Consider the stochastic differential equation,

dS_t = \mu S_tdt + \sigma S_tdW_t, for all t \in [0, T],

where \{W_t\}_{t\geq0} is a standard Brownian motion, \mu, \sigma and S_0 are positive constants. Derive the unique solution to the above SDE . Calculate \mathbb{E}[S_t] and Var[S_t].

Skipping working the unique solution is...

S_t = S_0e^{(\mu - \tfrac{\sigma^2}{2})t - \sigma W_t}.

Now to find the expectation and variance. I've realized that a lot of the things I do I do because I have seen them in lectures or done them in other questions but I now realize I have no idea why they are true.

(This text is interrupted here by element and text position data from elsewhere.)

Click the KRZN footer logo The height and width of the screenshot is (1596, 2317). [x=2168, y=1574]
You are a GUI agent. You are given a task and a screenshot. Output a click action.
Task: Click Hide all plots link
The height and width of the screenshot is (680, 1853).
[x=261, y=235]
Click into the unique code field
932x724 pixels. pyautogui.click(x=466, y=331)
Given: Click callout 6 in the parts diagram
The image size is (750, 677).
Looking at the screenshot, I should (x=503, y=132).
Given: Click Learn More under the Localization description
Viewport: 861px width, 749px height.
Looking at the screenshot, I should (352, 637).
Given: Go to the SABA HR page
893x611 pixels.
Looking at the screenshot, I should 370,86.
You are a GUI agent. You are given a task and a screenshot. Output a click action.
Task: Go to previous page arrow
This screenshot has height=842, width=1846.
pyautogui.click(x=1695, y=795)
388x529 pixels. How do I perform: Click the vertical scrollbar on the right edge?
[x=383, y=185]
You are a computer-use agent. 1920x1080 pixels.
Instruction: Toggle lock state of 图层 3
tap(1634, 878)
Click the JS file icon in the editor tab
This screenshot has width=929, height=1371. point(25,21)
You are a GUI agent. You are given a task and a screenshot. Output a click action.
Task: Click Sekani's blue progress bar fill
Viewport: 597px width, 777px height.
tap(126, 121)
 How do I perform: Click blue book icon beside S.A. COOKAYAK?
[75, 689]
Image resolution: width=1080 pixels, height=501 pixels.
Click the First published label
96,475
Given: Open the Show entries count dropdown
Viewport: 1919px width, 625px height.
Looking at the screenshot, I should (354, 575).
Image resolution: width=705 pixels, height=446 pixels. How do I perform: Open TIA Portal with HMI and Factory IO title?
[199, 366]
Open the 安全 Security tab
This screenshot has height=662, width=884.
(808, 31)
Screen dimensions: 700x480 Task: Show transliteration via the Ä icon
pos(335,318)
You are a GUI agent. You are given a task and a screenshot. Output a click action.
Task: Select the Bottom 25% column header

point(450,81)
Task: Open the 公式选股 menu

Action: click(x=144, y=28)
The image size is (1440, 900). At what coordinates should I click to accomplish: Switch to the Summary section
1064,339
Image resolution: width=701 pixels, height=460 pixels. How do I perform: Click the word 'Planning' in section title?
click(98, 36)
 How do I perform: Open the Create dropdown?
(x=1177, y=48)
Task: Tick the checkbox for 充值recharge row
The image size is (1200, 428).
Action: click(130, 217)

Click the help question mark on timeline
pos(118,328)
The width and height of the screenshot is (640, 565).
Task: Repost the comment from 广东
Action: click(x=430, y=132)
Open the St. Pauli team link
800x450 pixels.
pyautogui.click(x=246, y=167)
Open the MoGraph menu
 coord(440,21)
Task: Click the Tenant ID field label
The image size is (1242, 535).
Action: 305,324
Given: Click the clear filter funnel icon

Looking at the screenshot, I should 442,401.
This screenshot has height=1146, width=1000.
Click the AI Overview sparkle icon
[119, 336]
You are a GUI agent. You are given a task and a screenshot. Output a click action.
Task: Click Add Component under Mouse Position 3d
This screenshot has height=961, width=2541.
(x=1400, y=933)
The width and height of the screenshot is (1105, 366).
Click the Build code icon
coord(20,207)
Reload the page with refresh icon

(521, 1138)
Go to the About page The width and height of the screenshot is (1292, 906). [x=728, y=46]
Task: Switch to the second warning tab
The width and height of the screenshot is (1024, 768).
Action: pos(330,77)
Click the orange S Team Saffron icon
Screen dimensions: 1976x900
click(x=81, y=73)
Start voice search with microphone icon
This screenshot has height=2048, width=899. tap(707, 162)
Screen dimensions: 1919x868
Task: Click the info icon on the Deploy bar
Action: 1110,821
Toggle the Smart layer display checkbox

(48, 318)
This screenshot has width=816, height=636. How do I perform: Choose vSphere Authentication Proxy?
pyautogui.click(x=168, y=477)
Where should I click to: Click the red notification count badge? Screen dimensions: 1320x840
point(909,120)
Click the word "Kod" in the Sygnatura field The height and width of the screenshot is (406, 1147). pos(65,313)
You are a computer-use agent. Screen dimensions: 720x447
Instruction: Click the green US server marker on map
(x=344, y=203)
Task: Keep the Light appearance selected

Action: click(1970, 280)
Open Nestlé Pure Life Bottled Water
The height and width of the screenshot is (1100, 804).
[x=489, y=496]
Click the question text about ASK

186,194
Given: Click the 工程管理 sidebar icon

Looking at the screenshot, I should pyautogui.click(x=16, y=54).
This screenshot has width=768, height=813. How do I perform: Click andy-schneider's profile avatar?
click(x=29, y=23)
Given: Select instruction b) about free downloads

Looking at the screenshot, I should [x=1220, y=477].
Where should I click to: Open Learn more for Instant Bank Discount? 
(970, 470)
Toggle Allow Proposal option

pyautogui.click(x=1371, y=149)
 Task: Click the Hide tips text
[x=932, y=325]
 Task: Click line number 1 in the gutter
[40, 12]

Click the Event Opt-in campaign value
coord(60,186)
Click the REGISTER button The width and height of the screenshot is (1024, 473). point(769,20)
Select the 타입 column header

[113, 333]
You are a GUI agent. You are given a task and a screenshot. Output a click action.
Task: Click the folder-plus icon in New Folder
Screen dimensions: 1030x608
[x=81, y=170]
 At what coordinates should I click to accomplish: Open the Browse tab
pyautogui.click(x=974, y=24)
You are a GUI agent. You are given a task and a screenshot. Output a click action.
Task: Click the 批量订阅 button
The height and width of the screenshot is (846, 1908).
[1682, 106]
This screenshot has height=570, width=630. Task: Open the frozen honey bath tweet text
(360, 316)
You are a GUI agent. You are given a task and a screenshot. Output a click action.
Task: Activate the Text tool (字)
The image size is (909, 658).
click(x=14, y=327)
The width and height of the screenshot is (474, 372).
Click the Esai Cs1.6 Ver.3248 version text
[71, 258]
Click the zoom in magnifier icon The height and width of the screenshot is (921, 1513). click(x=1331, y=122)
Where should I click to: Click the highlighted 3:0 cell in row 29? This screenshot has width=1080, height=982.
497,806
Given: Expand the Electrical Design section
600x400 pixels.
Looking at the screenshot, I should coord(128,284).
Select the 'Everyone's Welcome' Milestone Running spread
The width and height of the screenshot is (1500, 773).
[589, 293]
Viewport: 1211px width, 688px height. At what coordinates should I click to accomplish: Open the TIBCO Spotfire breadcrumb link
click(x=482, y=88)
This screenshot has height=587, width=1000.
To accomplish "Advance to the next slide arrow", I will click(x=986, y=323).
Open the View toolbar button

\mathbb{E}[S_t] = \mathbb{E}[S_0e^{(\mu - \tfrac{\sigma^2}{2})t - \sigma W_t}] = S_0e^{\mu t}\mathbb{E}[e^{-\tfrac{\sigma^2}{2}t - \sigma W_t}] =S_0\mu. Now why is that last step true?

My guess is something to do with...

\mathbb{E}[W_t] = 0

But I don't know what to do with the \sigma although I assume that it eventually comes out to be e^0 = 1.

Now the variance...

The way my lecturer does it is to calculate Var[S_t] = \mathbb{E}[(S_t - \mathbb{E}[S_t])^2] but I always calculate \mathbb{E}[S_t^2] instead then do the usual subtraction of (\mathbb{E}[S_t])^2.

So, I get...

\mathbb{E}[S_t^2] = \mathbb{E}[S_0^2e^{2(\mu - \tfrac{\sigma^2}{2})t + 2 \sigma W_t}].

= S_0^2 e^{2\mu t}\mathbb{E}[e^{-\sigma^2 t + 2 \sigma W_t}] but now I am not sure how to justify the next step.

= S_0^2 e^{2\mu t}e^{-\sigma^2 t} (actually should that be e^{\sigma^2 t}..?!?)